廃工房の中、火の灯った松明がゆらゆらと揺れ、黒牙 の男たちが思い思いにたむろしていた。
今夜の「獲物」について、酒を飲み交わしながら談笑している。
傷痕のある男が、木製のテーブルに寄りかかりながら酒壺を片手に持ち、余裕の笑みを浮かべる。

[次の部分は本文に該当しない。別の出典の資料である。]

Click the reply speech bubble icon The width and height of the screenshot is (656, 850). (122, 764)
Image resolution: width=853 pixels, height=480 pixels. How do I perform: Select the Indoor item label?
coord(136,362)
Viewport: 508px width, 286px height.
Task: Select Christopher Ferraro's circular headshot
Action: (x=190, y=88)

「明日の朝になれば、買い手が来る……今回の品は上物だ。相場の数倍にはなるだろうぜ。」
「だが、あの小娘……なかなか気が強ぇな。短剣を抜いて俺たちを傷つけようとしやがった。」
男のひとりが唾を吐き捨て、不満げに呟く。
「このまま大人しくさせとくか? 一発くらい礼儀ってもんを教えてやろうぜ。」
「余計なことはするな。」
傷痕の男が軽く眉をひそめた。
「こいつらは貴族向けの品だ。傷モノなんざ、買い手の機嫌を損ねるだけだ。」
その言葉に、男たちは下卑た笑いを浮かべ、また酒をあおる。
まるで、今夜の獲物を手に入れたことを祝うかのように。
——だが。
彼らは気づいていなかった。
闇の奥から、冷たく鋭い視線が、じっとこちらを見据えていることに。
「……愚か者どもが。」
低く呟かれた声が、夜の静寂に溶ける。
次の瞬間——。
空を裂く音が、ひっそりと夜を貫いた。
一陣の黒い影が、音もなく闇の中から舞い降りる。
黒牙の見張りのひとりが、門の前で大きく欠伸をしながら、壁にもたれかかっていた。
「……ったく、退屈だな。こんな見張りなんて、さっさと終わらねぇもんか……」
——その言葉が最後だった。
突如、暗闇から伸びた一つの手が、彼の口を強く塞ぐ。
驚愕する暇もなく、影は素早く彼を闇の奥へと引きずり込んだ——!
次の瞬間、ボキッ という鈍い音が響き、見張りは完全に動かなくなった。
工房の中では、酒を飲んでいた黒牙の連中が、微かに異変を察知した。
火の揺らめく光の中、誰かがぼそりと呟く。
「……今の音、なんだ?」
「ネズミか?」
数人が立ち上がり、警戒しながら門の方へと向かう。
——だが、その瞬間だった。
「ドンッ!!」
轟音と共に、扉が勢いよく蹴破られた——!
突風が吹き込み、室内の空気が一瞬にして張り詰める。
「なっ——?」
動揺する男たちの前に、ひとつの影が音もなく滑り込む。
月明かりに照らされ、手に握られた刃が淡く鈍く光る。
その刹那——。
冷たい閃光が空を裂き、影が舞うように動く。
数人の男たちが、反応する間もなく地面に崩れ落ちた。
全ては、一瞬の出来事だった。
——誰一人、理解する暇すらなかった。
「くそっ……! 一体誰だ——!」
傷痕の男が怒りに任せて立ち上がる。
だが、その叫びは途中で途切れた。
彼の視線が、ひとつの影と交差する。
燃えるような琥珀色の瞳が、夜の闇の中で静かに光を帯びていた。
——カイン様。
黒牙の男たちは、誰もが息を呑んだ。
酒の匂いが漂っていた空間は、一瞬にして冷たい沈黙に包まれる。